To compare the clinical, pathological and oncological outcome of EAML with classic angiomyolipoma (AML).

METHODS

A retrospective review of patients' files with a diagnosis of AML was conducted. Both classic and epithelioid AML were compared as regard the patients' demographics, mode of presentation, tumor features and follow-up data. The accuracy of preoperative radiological diagnosis of EAML and the postoperative pathological data were evaluated.

RESULTS

Between November 1988 and July 2012, 1,502 renal masses were treated. Forty-two patients (2.8 %) had renal AML of whom 12 patients (28.6 %) had epithelioid morphology. All the patients with EAML were symptomatic on presentation compared to 16.7 % asymptomatic patients with classic AML. Specific diagnosis of EAML was not suggested based on preoperative radiological evaluation. In one patient, there was a venous tumor extension into the right renal vein; another patient had a solitary pulmonary nodule. Pathological data of EAML patients showed wide areas of necrosis (4 patients), atypia (6 patients), increased mitotic figures (2 patients), nuclear anaplasia, enlarged nuclei and prominent nucleoli (3 patients), and multilobulated multinucleated giant cells (5 patients).
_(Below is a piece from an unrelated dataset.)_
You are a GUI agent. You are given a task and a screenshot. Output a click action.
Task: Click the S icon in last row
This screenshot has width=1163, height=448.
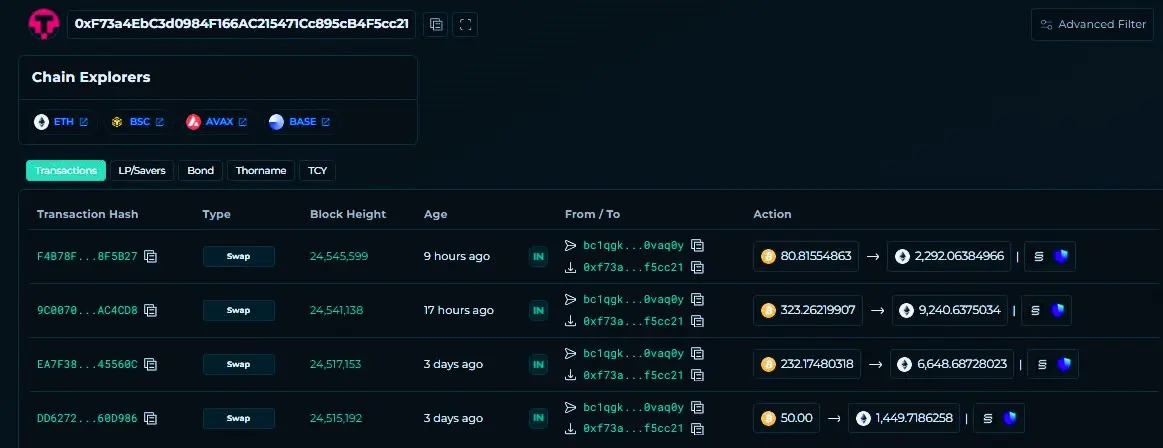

At a median follow-up period of 12 and 9 months for EAML and classic AML groups, respectively, one patient with EAML had evidence of both local recurrence and distant metastasis 3 months following open radical nephrectomy.

CONCLUSION

Epithelioid AML is potentially aggressive and usually present as a symptomatic renal mass. It may be misdiagnosed as malignant renal mass on preoperative radiological evaluation.